In einer Übersichtsarbeit wurde herausgearbeitet, dass in den 57 eingeschlossenen Studien 15 Fokusgruppen (26%), 13 Interviews (23%), elf Workshops (19%) und zwei allgemeine Umfragen (3%) im Rahmen des PD verwendet wurden 4 . Bei zehn dieser Studien (18%) wurde eine Mischung dieser Methoden eingesetzt und bei fünf Studien (9%) wurde keine explizite Methodik beschrieben. Ähnliche Ergebnisse werden in einer weiteren Übersichtsarbeit beschrieben 24 . In der Übersichtsarbeit von Vandekerckhove et al. war die am häufigsten verwendete Methode das Prototyping mit Mock-ups (sogenannten Klickprototypen) 7 . Insbesondere bei der Evaluation von Prototypen kommen Methoden zum Einsatz, mit denen Usability oder Akzeptanz neuer Technologien evaluiert wird 7 .
Interessanterweise findet in verschiedenen Übersichtsarbeiten kaum eine Auseinandersetzung mit der Thematik statt, wie explizit methodische Entscheidungen begründet werden 1 2 . Aus Perspektive der Versorgungsforschung ist eine differenzierte und transparent begründete Entscheidung zu den eingesetzten Methoden jedoch von hoher Relevanz 7 . Denn durch die Wahl der Methode wird entschieden, wie Entscheidungskompetenzen an die beteiligen Personen vergeben werden und ob die grundlegenden Merkmale des PD gegeben sind.
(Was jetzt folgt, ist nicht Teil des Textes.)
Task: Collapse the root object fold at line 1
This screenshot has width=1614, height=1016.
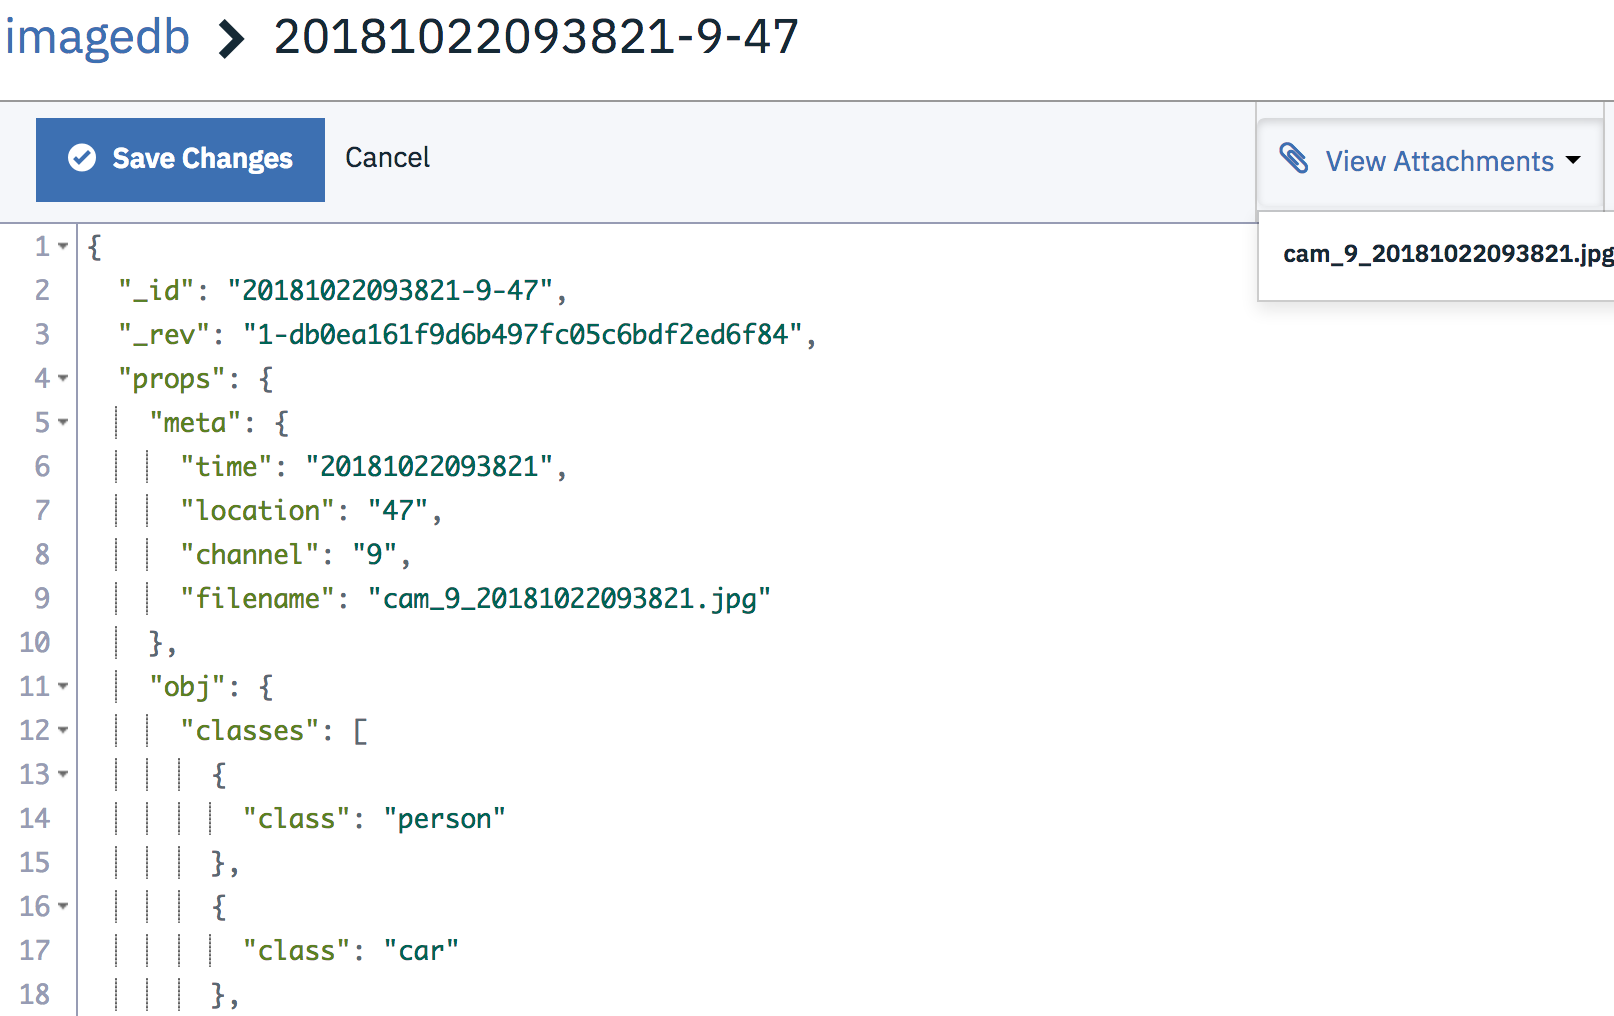Action: [63, 246]
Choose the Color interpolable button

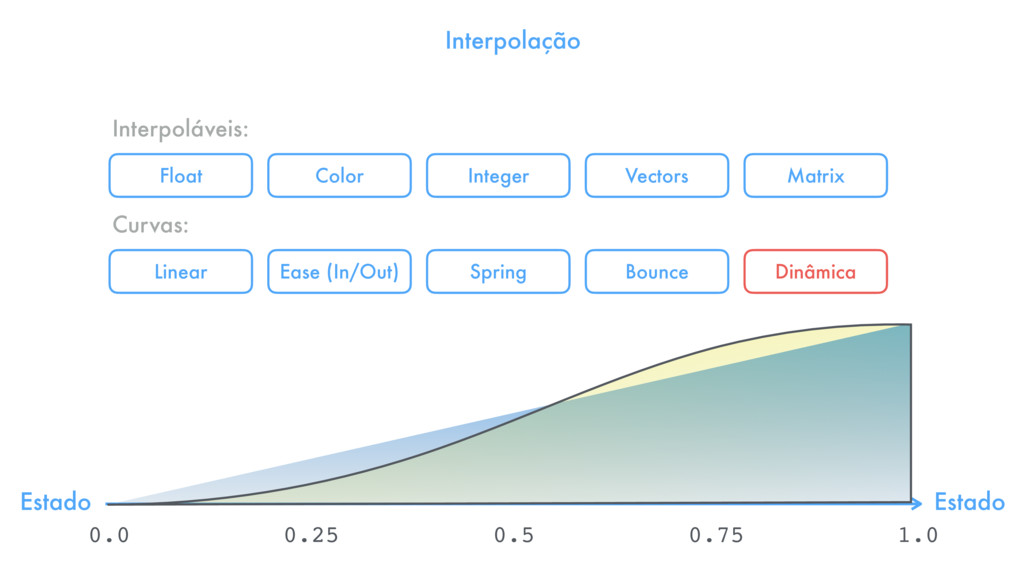[340, 176]
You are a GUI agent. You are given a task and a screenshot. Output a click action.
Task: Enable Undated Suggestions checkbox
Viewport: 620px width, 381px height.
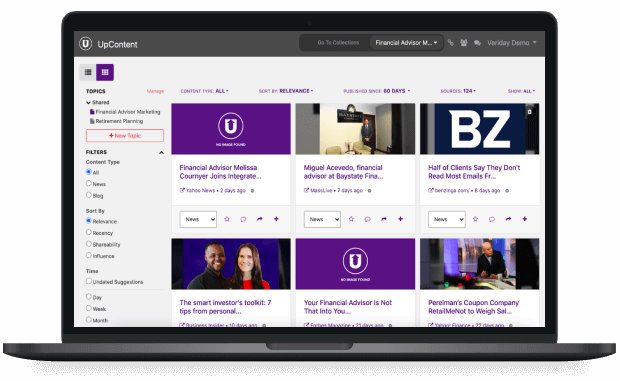tap(89, 281)
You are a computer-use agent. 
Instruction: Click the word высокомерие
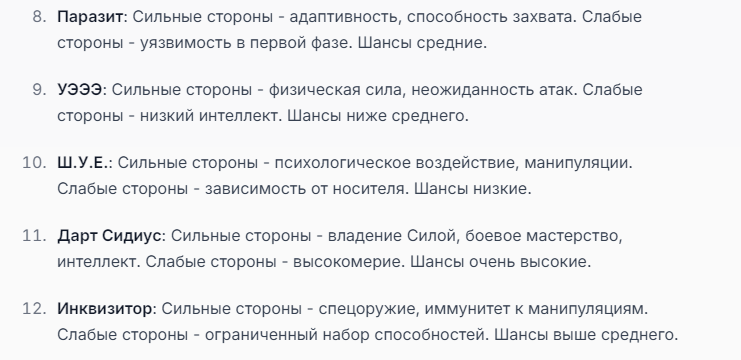(349, 261)
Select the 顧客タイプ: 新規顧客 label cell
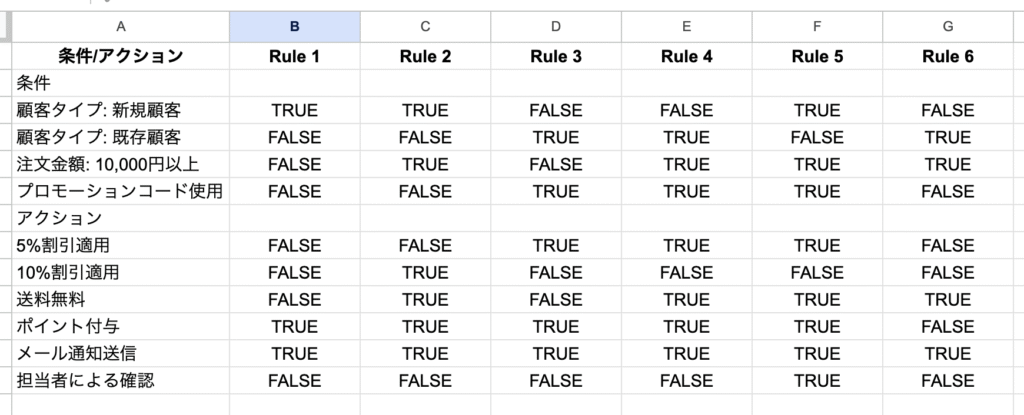The image size is (1024, 415). 120,110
In der Literatur werden unterschiedliche Typen von Argumenten als Grundlage für methodische Entscheidungen angeführt 7 : Argumente des ersten Typs legen als primäre Grundlage für die Methodenwahl dar, Ideen zur Verbesserung von Technologien oder Services durch die Methode weiterzuentwickeln. Argumente des zweiten Typs weisen als primäre Entscheidungsgrundlage auf, dass die gewählte Methode in jeweils anderen Forschungsprojekten bereits mit einem ähnlichen Ziel eingesetzt wurde. Argumente des dritten Typs legen ihre methodische Entscheidung präzise dar und argumentieren, warum eine bestimmte Methode in der jeweiligen Situation relevant ist 7 . In vielen Studien zum PD finden sich jedoch keine explizit formulierten Argumente für die Methodenwahl 7 .
Schlussbetrachtung
Über die hier diskutierten Fragen, die die theoretischen und methodischen Entscheidungen des PD beeinflussen, sind weitere Aspekte für die Versorgungsforschung relevant. Beispielsweise findet derzeit kein einheitliches Reporting in Forschungsarbeiten zum PD statt 25 . Obwohl Reporting Guidelines mittlerweile einen Standard beim Berichten von Studienergebnissen darstellen, liegen derzeit keine spezifischen Reporting Guidelines für PD vor 30 . Ebenso findet keine einheitliche Anwendung von Frameworks zur Strukturierung des PD satt 31 . Dies führt darüber hinaus zu einer erschwerten Bewertung der Anwendungen im Gesundheitswesen, da Passgenauigkeit durch Nutzer:innen selbst bewertet werden sollte. Aus Perspektive der Versorgungsforschung ist das PD folgerichtig ein Handlungsfeld, welches einer intensiveren methodischen und theoretischen Auseinandersetzung bedarf.
Footnotes
Interessenkonflikt Die Autorinnen/Autoren geben an, dass kein Interessenkonflikt besteht.